## Aim of the task
Starting at the line that contains "What do you" and ending with the line that contains "center [656, 472].", rewrite those rows so that "dropdown menu item" becomes "drop-down list option" and nothing else changes.

## Input for this task
_____
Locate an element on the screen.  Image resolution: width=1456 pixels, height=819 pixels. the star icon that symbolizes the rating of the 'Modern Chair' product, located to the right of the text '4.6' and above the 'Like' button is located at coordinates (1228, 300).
_____
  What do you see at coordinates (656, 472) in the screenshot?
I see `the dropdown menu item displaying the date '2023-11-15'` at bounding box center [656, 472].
_____
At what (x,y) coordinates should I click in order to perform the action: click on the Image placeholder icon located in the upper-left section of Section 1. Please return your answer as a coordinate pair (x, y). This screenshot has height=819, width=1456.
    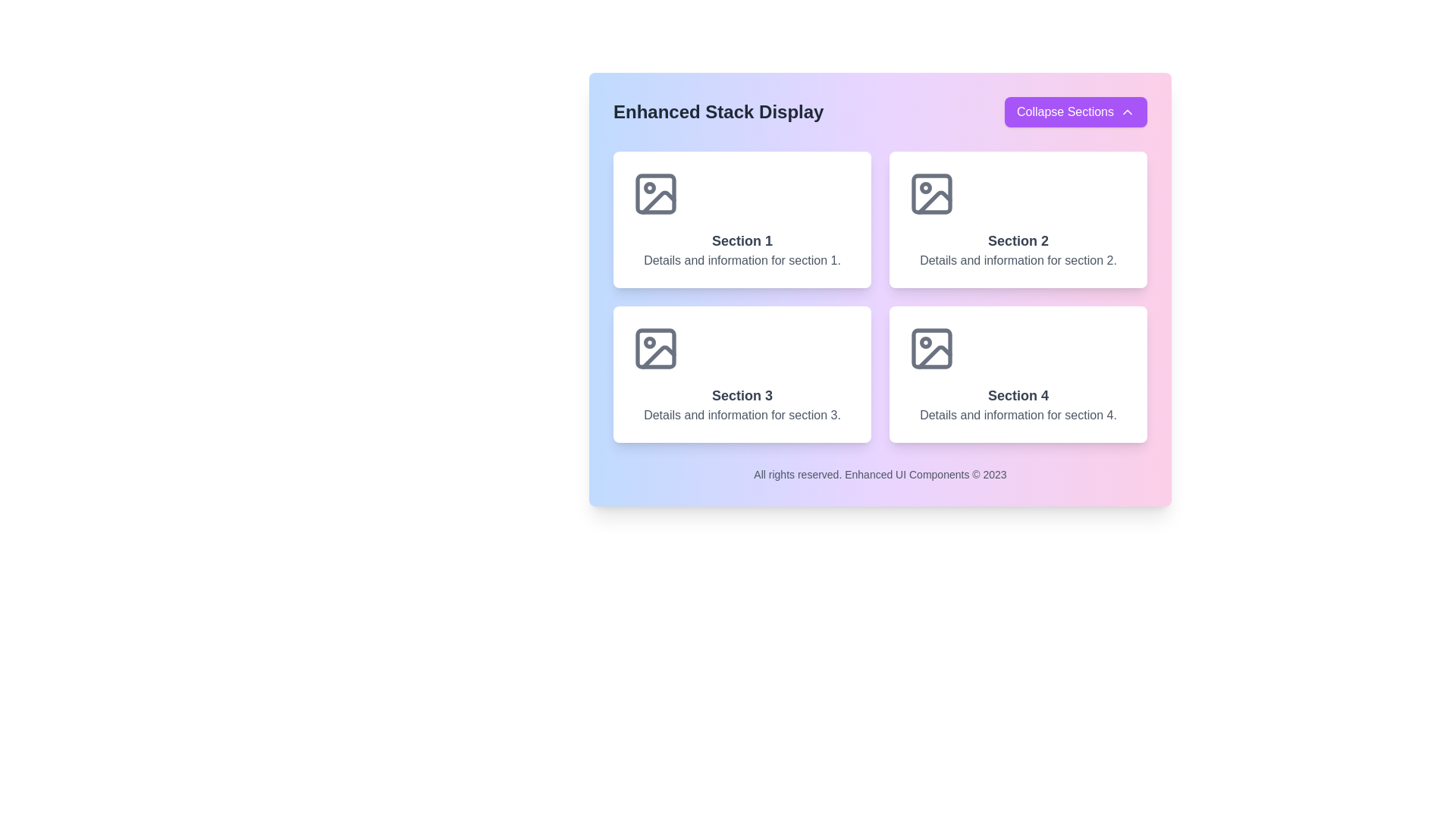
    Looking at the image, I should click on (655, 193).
_____
## Exercise solution
  What do you see at coordinates (656, 472) in the screenshot?
I see `the drop-down list option displaying the date '2023-11-15'` at bounding box center [656, 472].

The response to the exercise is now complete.